Records for this task Block Start

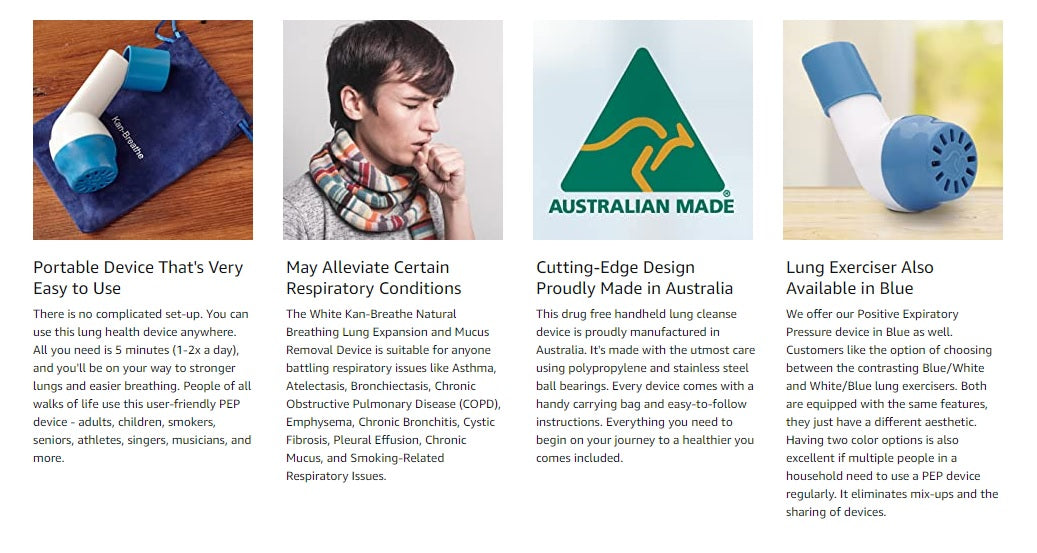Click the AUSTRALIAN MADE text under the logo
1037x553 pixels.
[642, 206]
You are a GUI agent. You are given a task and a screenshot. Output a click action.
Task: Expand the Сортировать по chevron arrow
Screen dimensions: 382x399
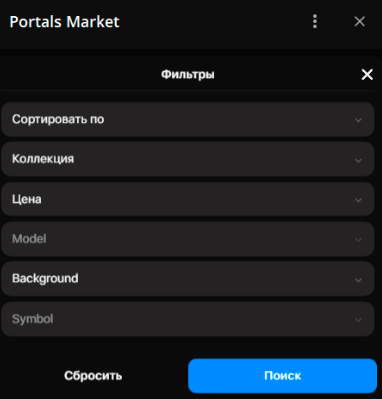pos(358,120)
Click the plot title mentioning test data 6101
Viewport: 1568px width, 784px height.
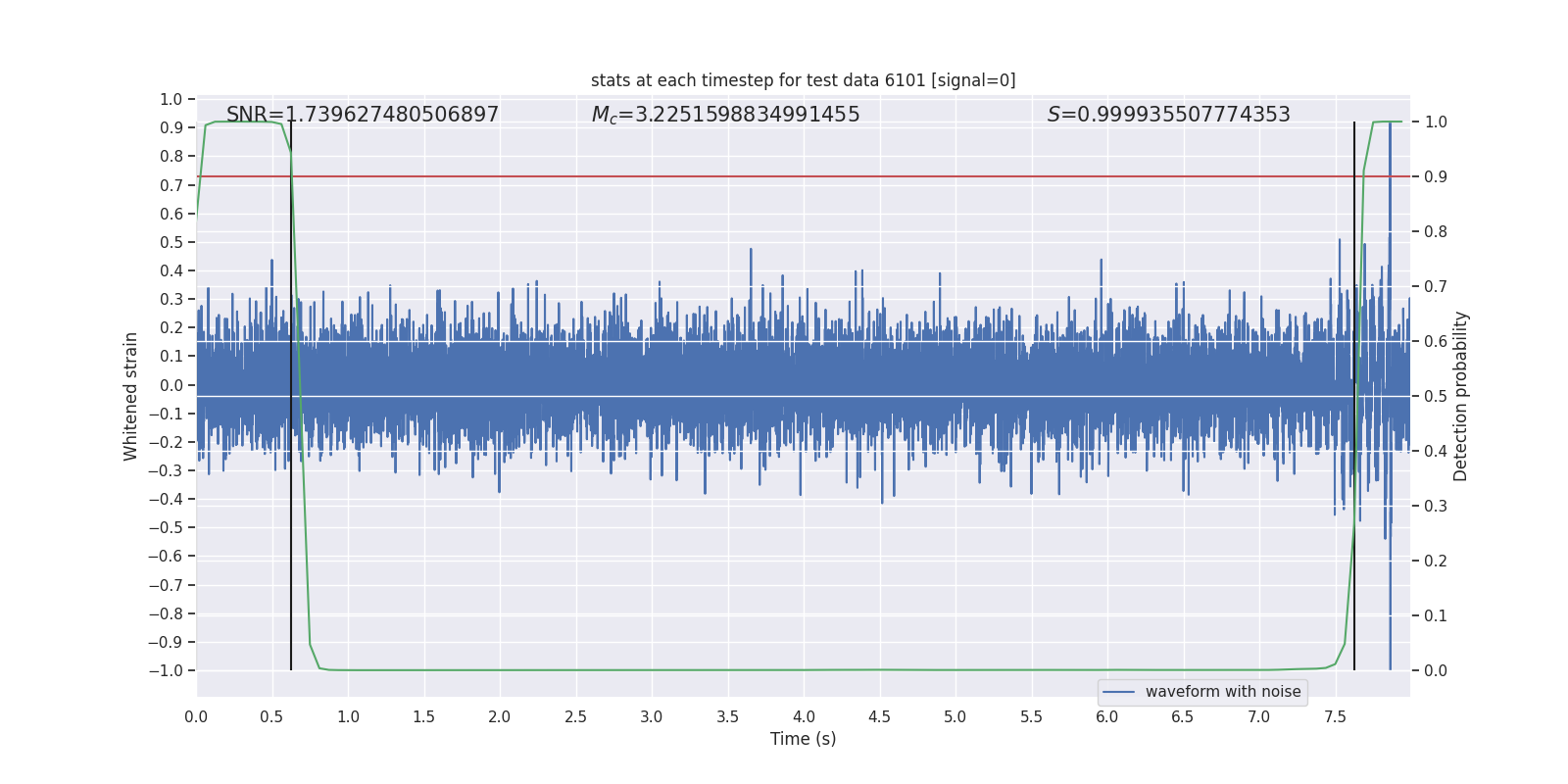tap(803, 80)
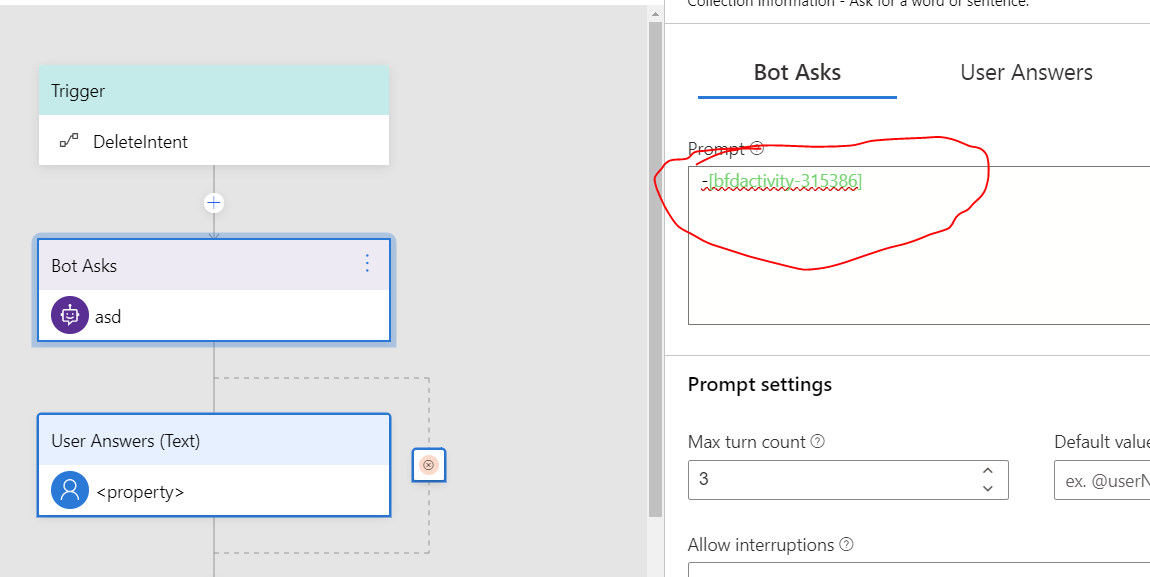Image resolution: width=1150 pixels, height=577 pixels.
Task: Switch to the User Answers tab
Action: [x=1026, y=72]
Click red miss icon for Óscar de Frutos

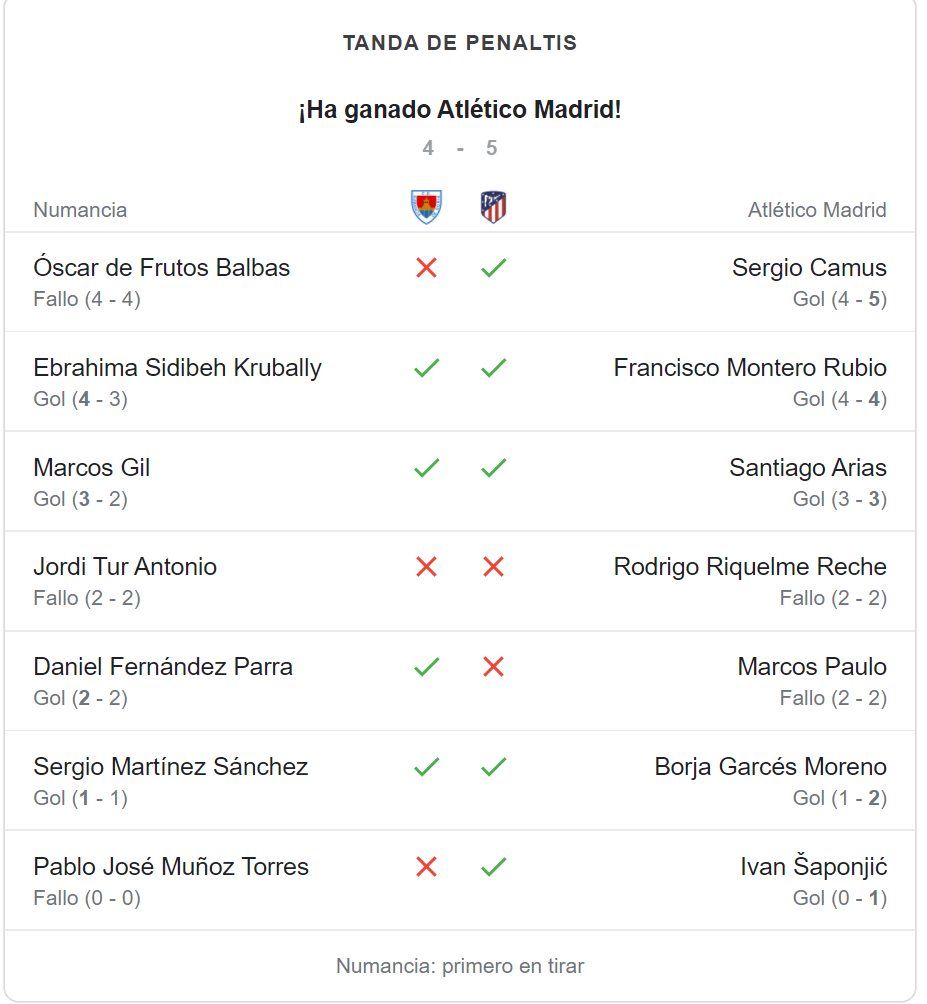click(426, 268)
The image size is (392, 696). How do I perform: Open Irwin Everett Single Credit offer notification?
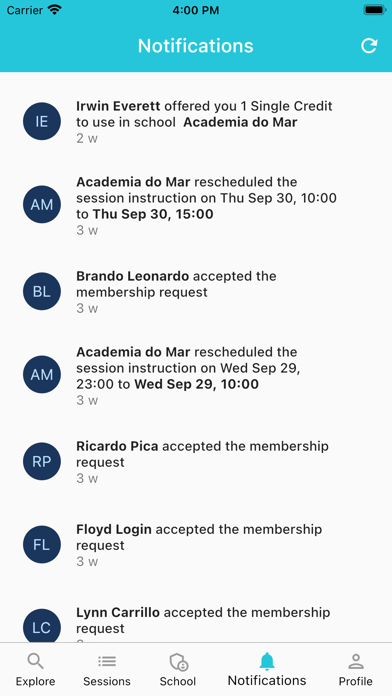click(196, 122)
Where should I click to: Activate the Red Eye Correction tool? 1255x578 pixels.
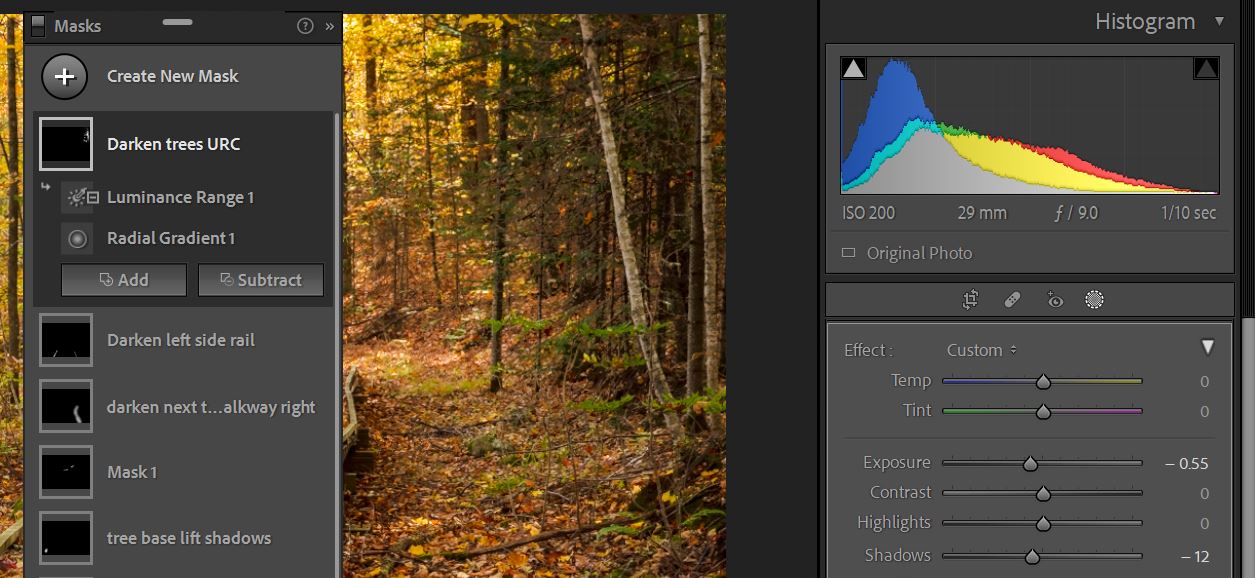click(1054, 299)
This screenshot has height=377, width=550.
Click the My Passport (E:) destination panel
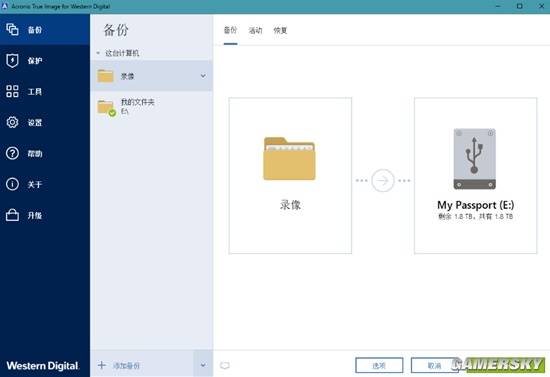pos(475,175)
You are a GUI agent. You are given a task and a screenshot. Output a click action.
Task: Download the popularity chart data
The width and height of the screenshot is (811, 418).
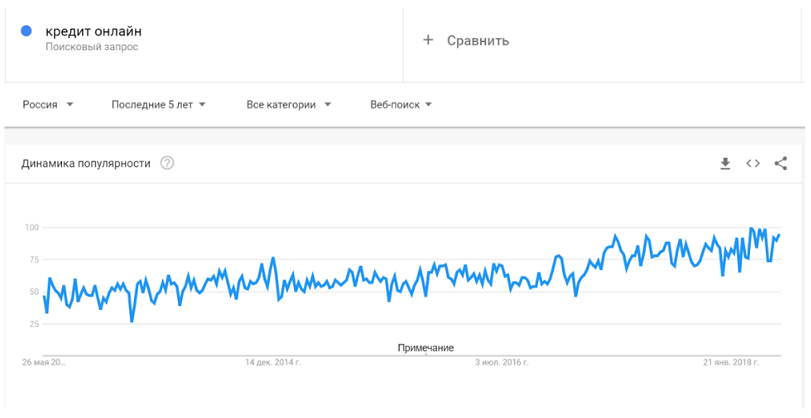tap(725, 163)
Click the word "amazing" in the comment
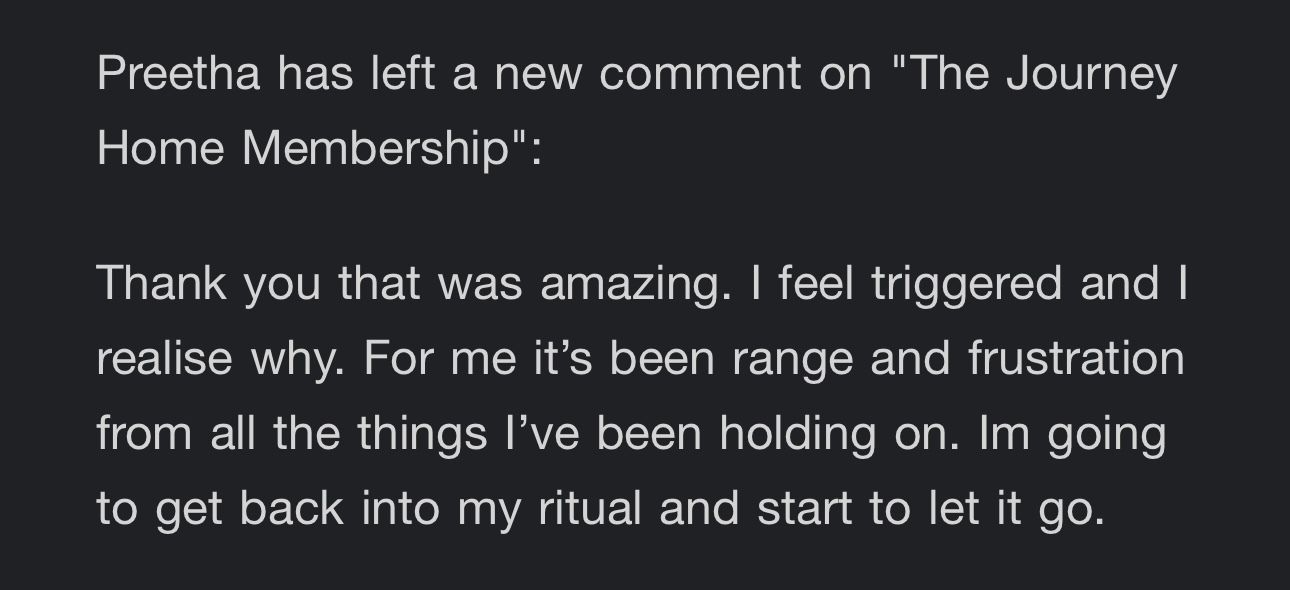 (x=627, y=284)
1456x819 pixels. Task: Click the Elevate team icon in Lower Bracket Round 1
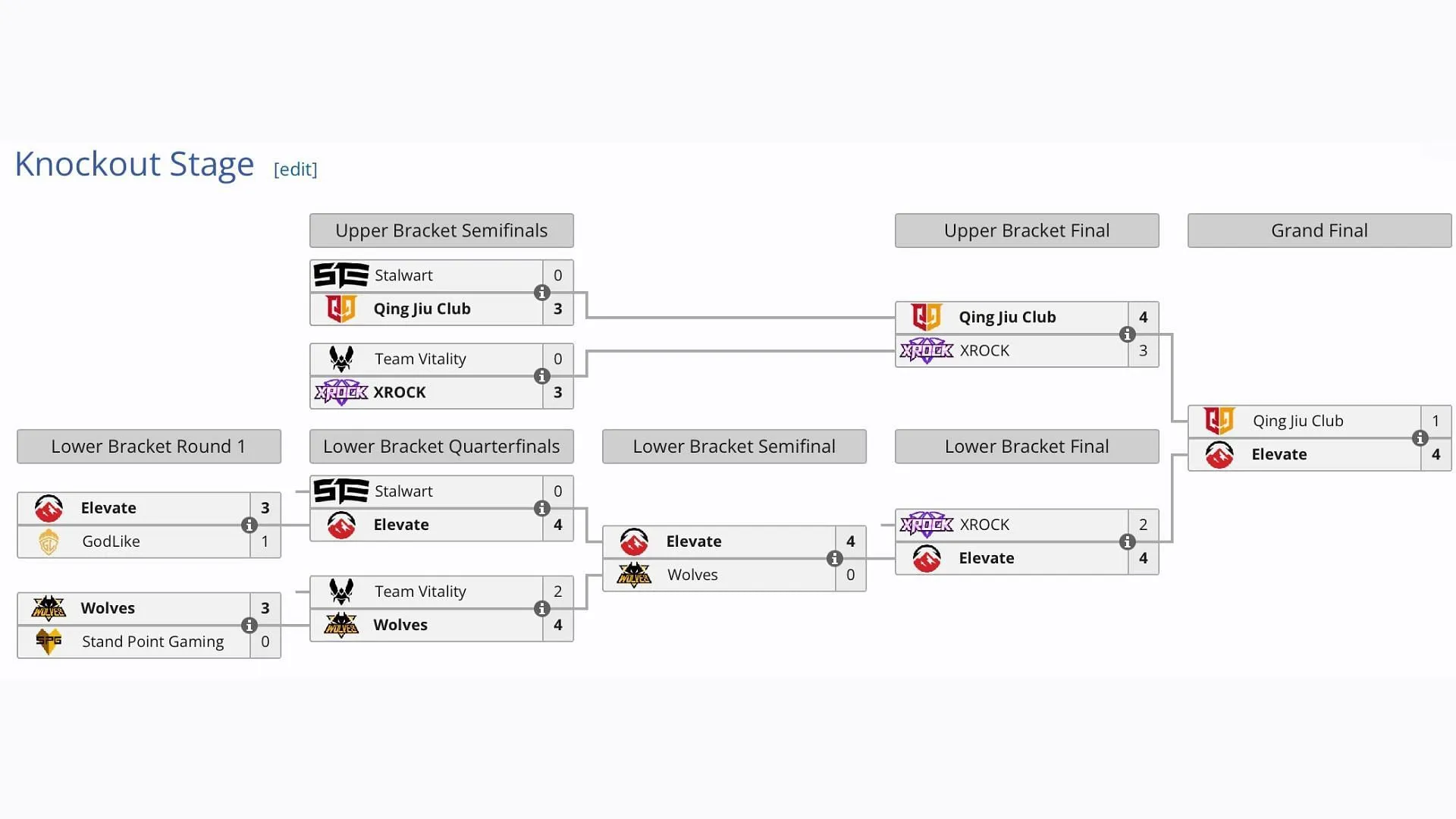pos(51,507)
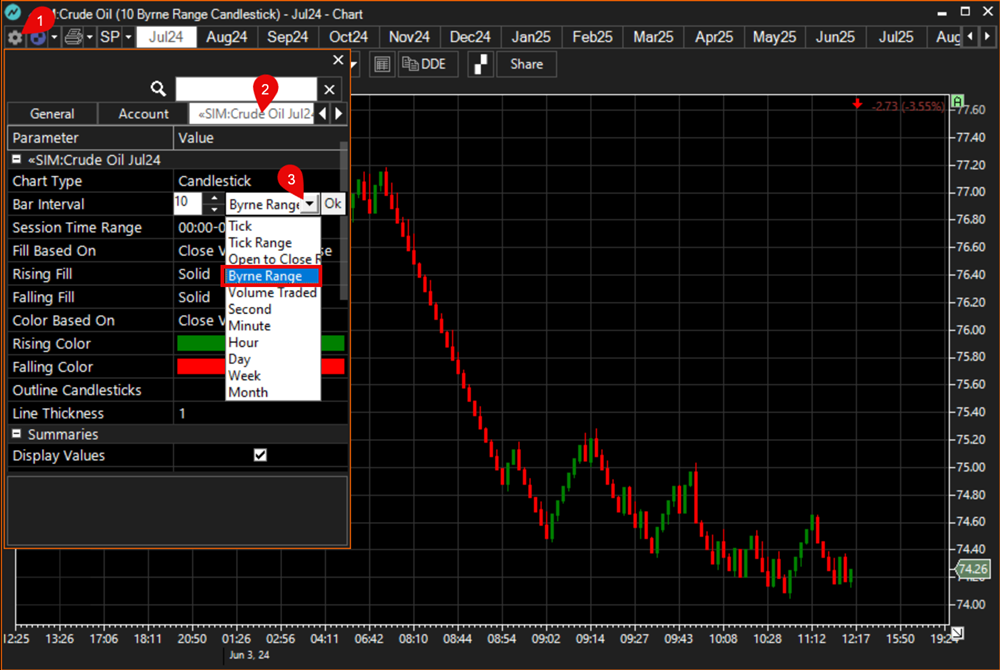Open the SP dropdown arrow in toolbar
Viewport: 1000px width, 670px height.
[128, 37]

Records for this task Block End

■ Exercise objective ■
Please output the lines from the line that contains "Click the My Passport (E:) destination panel" through the end of the records, both ends included, exactly and with no pictures.

■ Response below ■
Click the My Passport (E:) destination panel
pos(475,175)
You are a GUI agent. You are given a task and a screenshot. Output a click action.
Task: Download the popularity chart data
The width and height of the screenshot is (811, 418).
tap(725, 163)
Click the word "amazing" in the comment
 (x=627, y=284)
1456x819 pixels. Task: Click the Elevate team icon in Lower Bracket Round 1
pos(51,507)
Open the SP dropdown arrow in toolbar
Viewport: 1000px width, 670px height.
[128, 37]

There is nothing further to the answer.